Ad 80 anni dal secondo conflitto pensando alla pace

CENTRO – 10 giugno 1940 – 10 giugno 2020. Ricorrono oggi gli 80 anni dall’entrata in guerra dell’Italia nel Secondo conflitto mondiale. Nel settembre del 1939, quando Hitler invase la Polonia, dichiarando poi guerra alla Francia e alla Gran Bretagna, Mussolini optò per la non belligeranza. Nove mesi più tardi, il Duce, visti i grandi successi dell’alleato e sotto la sollecitazione del Führer, decise di intervenire contro una Francia già in ginocchio e una Gran Bretagna che stava sopportando da sola tutto il peso del conflitto. La dichiarazione di guerra fu letta a Palazzo Chigi agli ambasciatori francese e britannico, François Poncet e Percy Loraine, il primo ribattendo che quella dichiarazione di guerra era come un colpo di pugnale a un uomo già a terra, e facendo anche notare che “i Tedeschi sono padroni duri, ve ne accorgerete anche voi”. Ma Mussolini aveva “bisogno di qualche migliaio di morti per poter(mi) sedere da ex-belligerante al tavolo delle trattative”, e così, di fronte alla folla di Piazza Venezia, mise al corrente il popolo italiano delle dichiarazioni di guerra.
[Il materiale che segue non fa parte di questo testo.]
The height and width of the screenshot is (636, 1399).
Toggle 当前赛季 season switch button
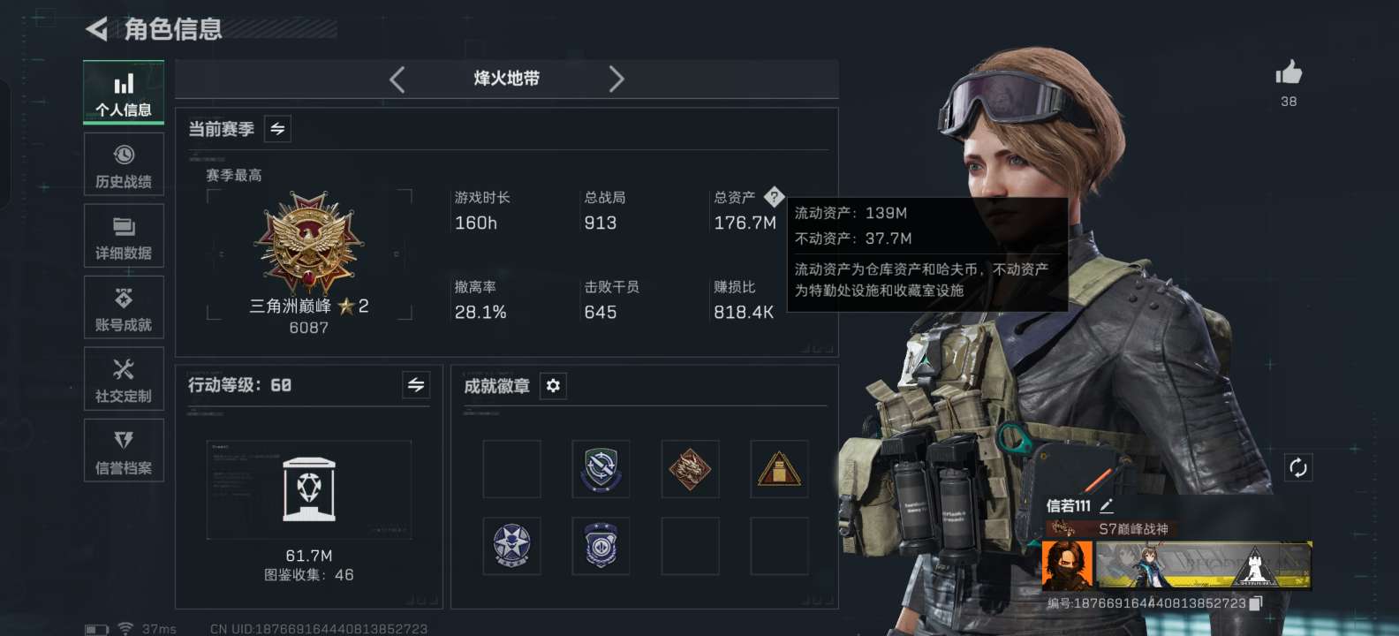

Con un’intervista allo storico trofarellese, il Professor Gianni Oliva, si vuole sottolineare l’importanza del ricordo, anche e soprattutto dei periodi più bui, quelli da cui dovremmo trarre le lezioni più importanti per il nostro presente.
Perché Mussolini cambiò idea rispetto a quanto aveva fatto a Settembre del 1939?
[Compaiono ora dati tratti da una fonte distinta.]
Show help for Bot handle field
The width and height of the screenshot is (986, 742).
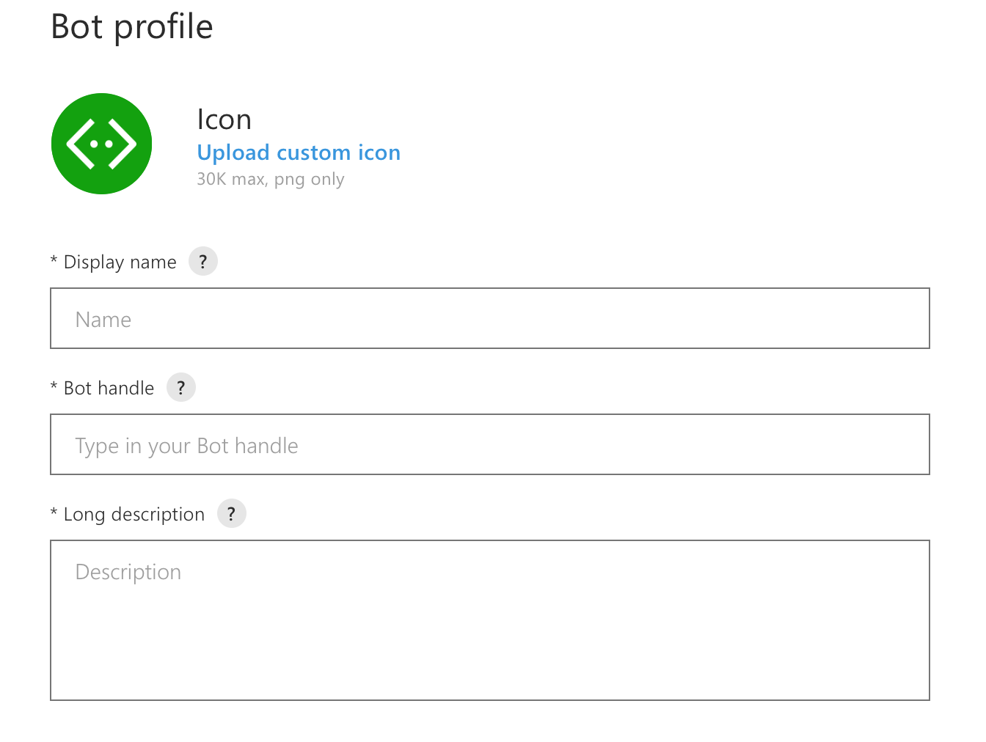click(x=181, y=388)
«Mussolini sa che né l’economia italiana, né le Forze Armate sono preparate al conflitto: resta neutrale nel settembre 1939 difronte all’invasione della Polonia e tergiversa nel maggio 1940 di fronte all’attacco alla Francia, convinto che i francesi avrebbero resistito a lungo. Decide l’intervento quando i Tedeschi stanno dilagando verso Parigi: una Germania che domina la Francia e, in prospettiva, l’Inghilterra relegherebbe l’Italia ad un ruolo marginale. Il Duce tenta l’azzardo di una campagna veloce che restituisce ruolo politico al regime e alla nazione, una guerra parallela, fatta quasi “in competizione” con l’alleato germanico».
È importante ricordare la guerra? Il ricordo contribuisce a preservare la pace?
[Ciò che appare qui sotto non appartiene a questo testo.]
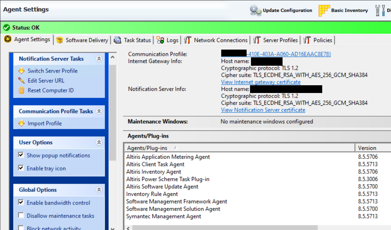Check the Disallow maintenance tasks box
Image resolution: width=391 pixels, height=230 pixels.
coord(21,215)
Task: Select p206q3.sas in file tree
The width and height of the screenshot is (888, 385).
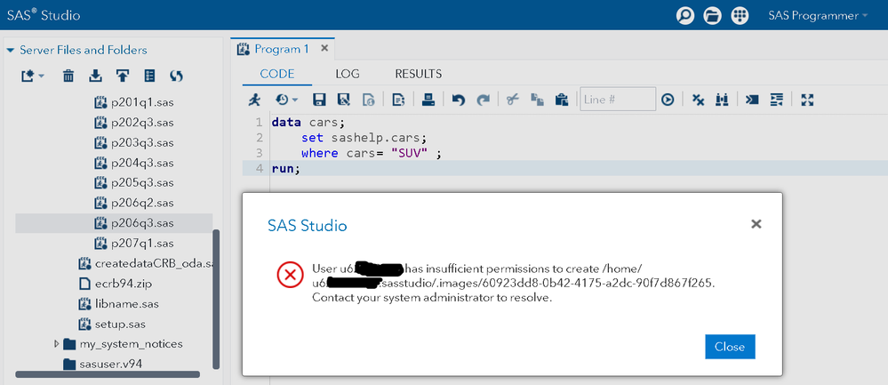Action: [x=141, y=222]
«Ricordare la guerra (più in generale, ricordare il passato) dovrebbe preservare da errori analoghi. Questo è il senso della storia, da Erodoto e Tucidide in poi. Ma sappiamo bene che non è andata mai così: le generazioni dimenticano, le derive si ripetono».
Il pacifismo non basta: venti anni dopo il Primo conflitto mondiale ne scoppia un altro ancora più devastante. L’insegnamento che ne abbiamo tratto è che la pace la si costruisce con il diritto e le istituzioni (Costituzione Repubblicana; integrazione europea ecc). Oggi ci stiamo dimenticando del valore della pace? Chi è propenso sempre e solo a criticare le istituzioni, nazionali ed europee, chi usa Bruxelles come capro espiatorio, è consapevole del fatto che la pace esiste, non perché siamo più “civilizzati”, ma perché è stata pensata e costruita?
«Oggi mi sembra che si siano dimenticate molte cose: la politica rivela una grave difficoltà di proposta, e allora surroga con la critica a tappeto, comunque e sempre. La responsabilità è di chi fa politica solo tuonando, e, al pari, di chi vota seguendo il rumore dei tuoni. Quando impareremo a votare le “proposte” anziché le “denunce” avremo risolto metà dei problemi. Effettivamente, ci sono analogie tra gli anni Trenta e la nostra stagione. Tuttavia, la differenza grossa è la globalizzazione dell’economia: nel momento in cui gli interessi non sono più radicati entro i confini di uno stato, ma sono transnazionali, il pericolo di conflitti si riduce».
Esistono nella nostra società conflitti latenti, meno visibili dei conflitti armati ma altrettanto dannosi?
«Oggi le derive all’orizzonte non sono le guerre esterne, ma quelle interne: le discriminazioni, le differenze sociali, le demonizzazioni degli altri. Negli Usa le contraddizioni stanno esplodendo con le metropoli blindate e insanguinate. Non è compito degli storici fare previsioni sul futuro: certo è che in Italia la “tranquillità sociale” mi pare oggi fragile, appesa ad un nulla».